The challenge then becomes how to identify the key cis-regulatory elements. The technologies and expertise that have developed in parallel with the genome sequencing projects, such as massively parallel gene expression analysis using DNA microarrays and the use of bioinformatics to annotate the genome databases, are not sufficient to either identify all of the cis-regulatory elements or ascribe function to those that are known. In 2003, the National Institutes of Health in the US launched the ENCODE project to catalogue 1% of the cis-regulatory elements in the human genome (Science (2004) 306: 636-640; Nature (2007) 447: 799-816) and to develop high-throughput technologies as discovery platforms. The procedures developed included use of chromatin immunoprecipitation, probing hypersensitivity sensitivity to in vivo digestion by DNaseI (with DNA microarrays, high-throughput quantitative PCR and genomic libraries) and the development of new algorithms for bioinformatical detection. While these techniques have the potential to greatly accelerate the rate of discovery of cis-regulatory elements, they will not necessarily lead to their functional characterization: the output of the project is a comprehensive catalogue of these elements. Even though, from such work, it is likely that the tissue-specificity of the majority of elements will be known, and their distance from a gene and classification according to what type of trans-acting factor binds to them, this will not be sufficient to determine what the biological function of the element actually is.
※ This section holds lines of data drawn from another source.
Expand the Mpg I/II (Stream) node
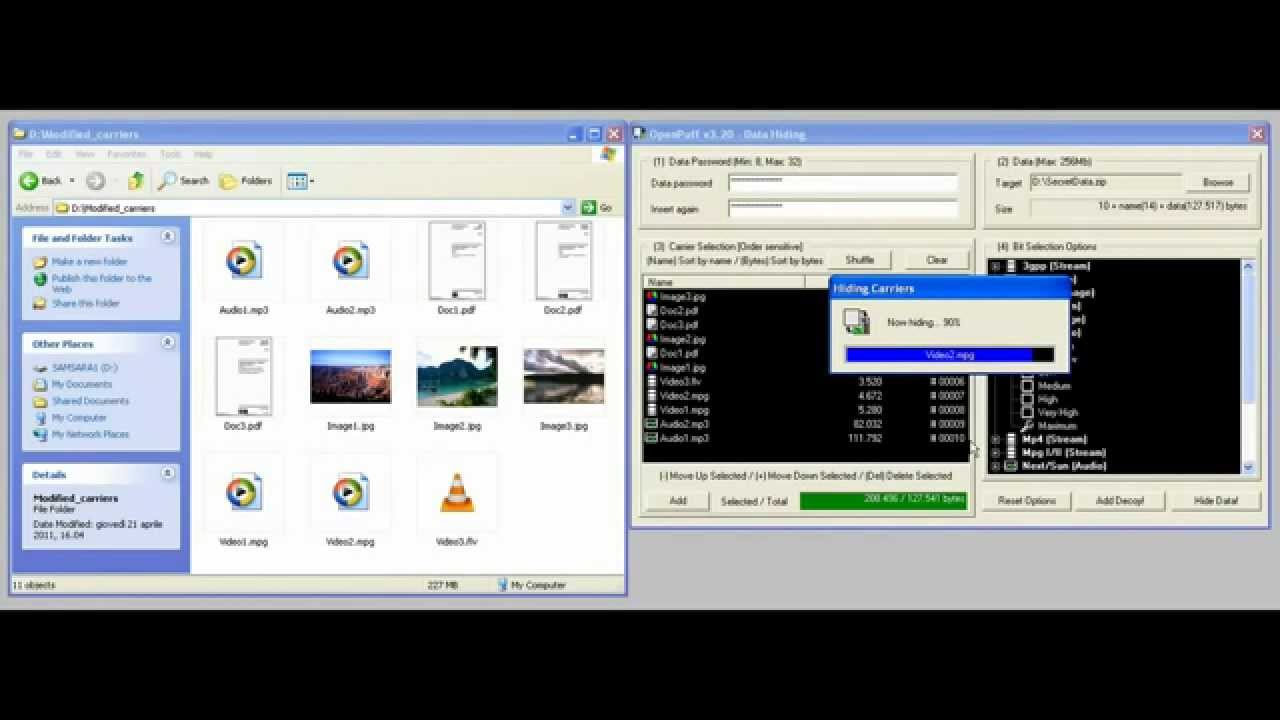1280x720 pixels. (994, 451)
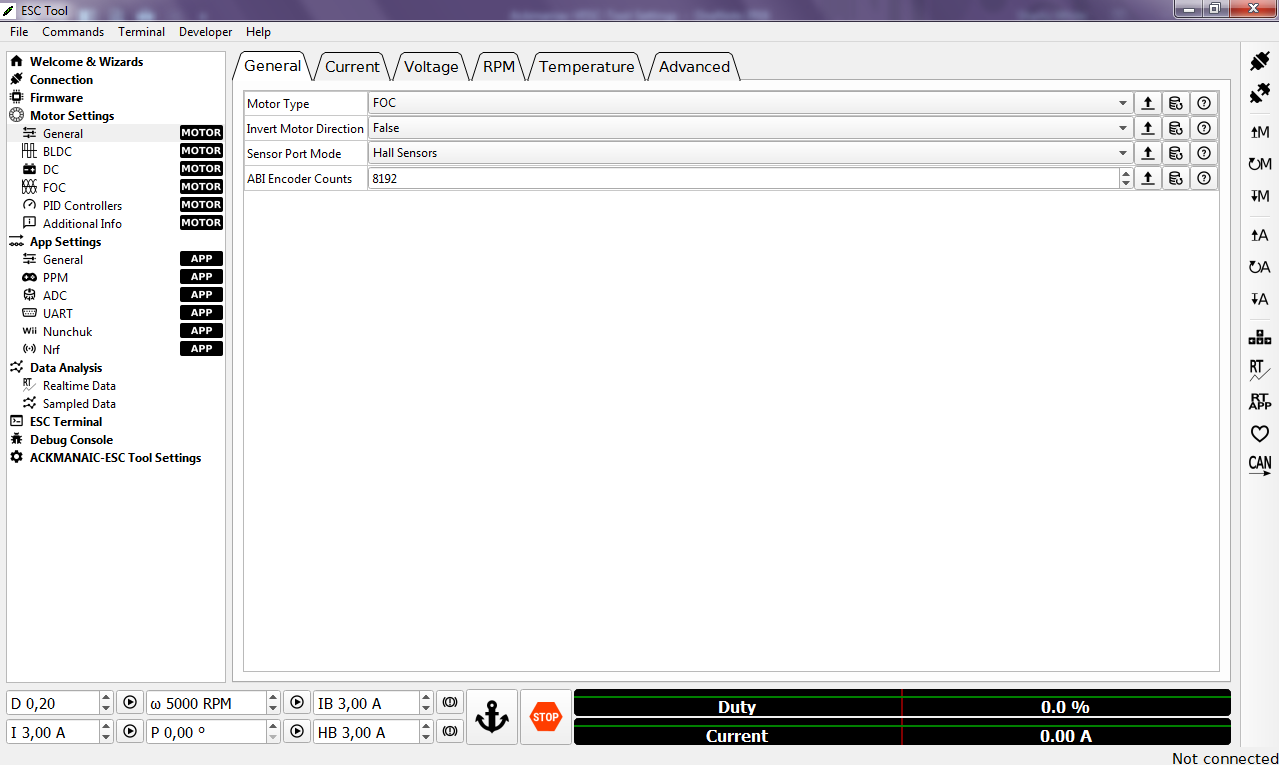Click the anchor brake icon
Image resolution: width=1279 pixels, height=765 pixels.
[492, 717]
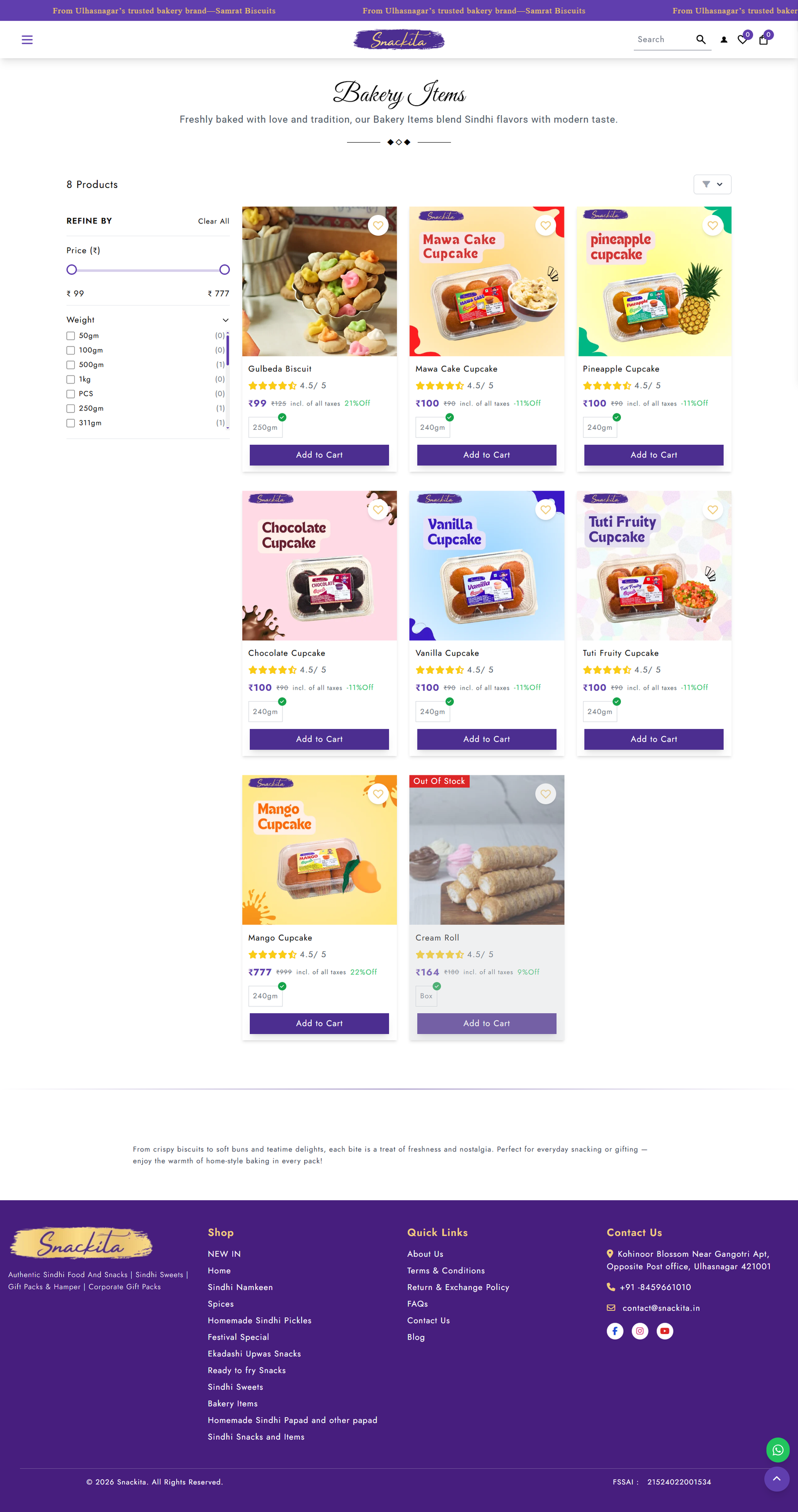
Task: Click Clear All filters link
Action: (x=213, y=221)
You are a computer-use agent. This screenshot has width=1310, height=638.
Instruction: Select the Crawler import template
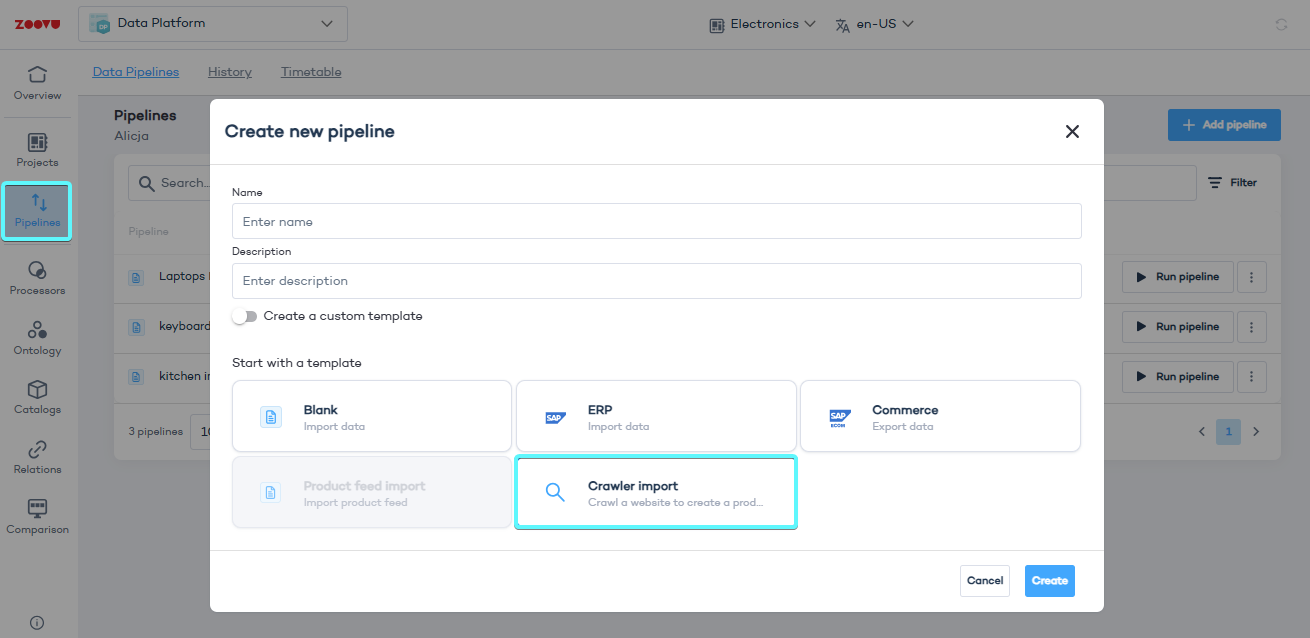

A further drawback common to all of these procedures is that they rely on the genome of the organism being sequenced. Furthermore, the approach using hypersensitivity to DNaseI digestion has the extra disadvantage that it is specific for eukaryotic cells, as, in this context, DNaseI is a probe of chromatin structure, and no comparable structure exists in prokaryotes.
Further, as yet there is no means for rapidly screening a large number of sequences for potential cis-regulatory sequences.